Hey, kids – it’s earnings season! That means that companies are starting to report to the world how they did in the last three months of 2010 (that is, the 4th quarter of 2010). Earnings reports are super important, whether you’re a rookie or a pro. Read on to find out why:
credit: Smudge 9000
Here’s the interesting thing about earnings reports: they give investors important information about the past and the future.
For example, overall profits are expected to be 9.8% higher than they were at the end of 2009. (Makes sense – 2009 was a pretty rough year on the economy.) But what about the years before that? Are there any companies that usually bring in 15% profit that are now earning less? Maybe 10% is their new normal. Would you be satisfied with that, as an investor, or would you prefer to find a company with a better track record?

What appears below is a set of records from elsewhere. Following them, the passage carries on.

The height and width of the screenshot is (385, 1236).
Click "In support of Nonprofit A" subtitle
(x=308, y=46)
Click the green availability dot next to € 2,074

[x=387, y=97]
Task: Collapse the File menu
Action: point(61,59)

Companies’ past earnings aren’t as important as their future earnings. Even though overall profits rose at the end of 2010, it looks like they’re not going anywhere in 2011. Why? Well, the job market hasn’t really improved. People without money can’t spend money, and companies can’t profit without money.
There are some exceptions: even though the job market is in bad shape, companies that sell luxury goods to a different market have continued to perform well. You can also predict future earnings based on new laws and tax policy. FedEx and Novellus Systems will both be taking advantage of a tax break to buy themselves new computers and cargo jets. (Those purchases not only benefit the businesses – they also increase profits for technology and airplane manufacturers.)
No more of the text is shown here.